One by One

Tonight will be the 11th anniversary of my Moms death. At only 54 years old, and a new Grandma only 2 months, at 5:45 pm my Mom passed away at home with all of us around her. I remember the old Maple out front was still golden.

Enya was playing on the CD player, and Dad had just told Mom, finally, that he was ready to accept. It was fall, our favourite season.

You have to understand my parents back story. They had met in Southwestern Ontario in 1965. Mom was 19 and he was a 20 years old North Carolina tobacco worker, up from the south to work the summer. They met in the back kitchen of Mom’s childhood home. Our Home. My Home. Now my sister and her family’s Home. The ‘Homestead’ has been in our family now since around the turn of the century.

The day Mom and Dad met, it was a hot day in early summer of ’65 and Mom had just finished some final touches on a mural she’d painted on the inside wall, so she was covered in paint. I can’t remember who set them up, but Dad says he fell in love at first sight. Makes me smile to remember his face when he told me the story. He couldn’t believe a girl like her, pretty girl like her too, would think anything of him. Yet she did, and the next September in 1966 they were married.

Yup. Mighty short engagement. Grandma & Grandpa up here in Canada were not at first altogether “on board” with Mom’s choice or her moving down south, to that strange, unknown land. However, they respected her right to have the choice.

Material

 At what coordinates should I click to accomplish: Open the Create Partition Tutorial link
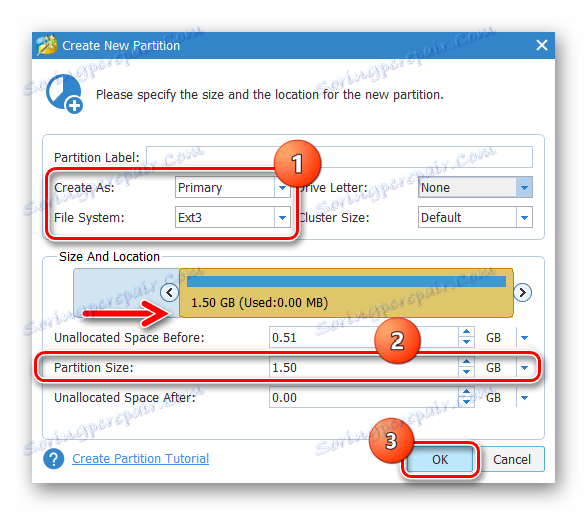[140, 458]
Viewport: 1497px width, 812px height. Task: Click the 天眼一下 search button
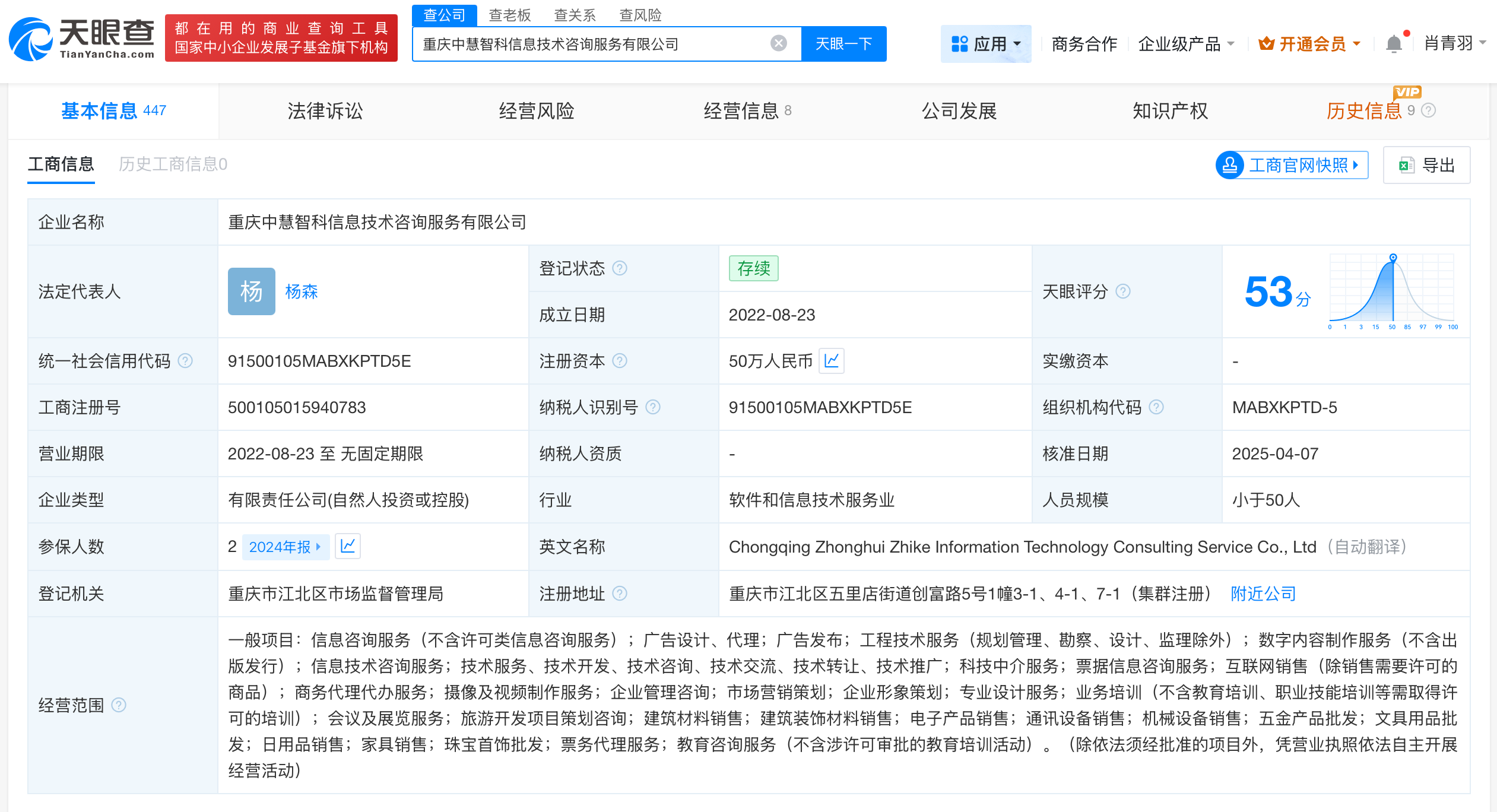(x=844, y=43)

What you need to do
- 1) Write out the part of the "One by One" memoir that begins at the words "The day Mom" and stops after "they were married.".
- 2) Go on writing the "One by One" memoir about the author's parents, starting after its final sentence.

Answers provided
- 1)
The day Mom and Dad met, it was a hot day in early summer of ’65 and Mom had just finished some final touches on a mural she’d painted on the inside wall, so she was covered in paint. I can’t remember who set them up, but Dad says he fell in love at first sight. Makes me smile to remember his face when he told me the story. He couldn’t believe a girl like her, pretty girl like her too, would think anything of him. Yet she did, and the next September in 1966 they were married.

- 2)
So, the night Mom died it felt like all this history had come to a pinnacle moment and so the veil thinned, Mom passed away and my soul was awakened. It felt like someone had taken something away, yet left something behind for me.

There had been a stretch of crazy days, beginning September 19th of that same year when she had her first major stroke.

I remember the very moment it all changed.

It was that moment when I walked through the ward, past the other 5 beds to the bed by the far window. As I walked through the curtain and saw my parents huddled together by her bed. Dad, I think had been helping her back into bed, as she had been sitting in the chair a moment earlier. The woman who looked back at me shocked me. Nothing of her was physically different. No facial paralysis blessed be small mercies. No, but the woman I had called ‘Mom’ had vanished.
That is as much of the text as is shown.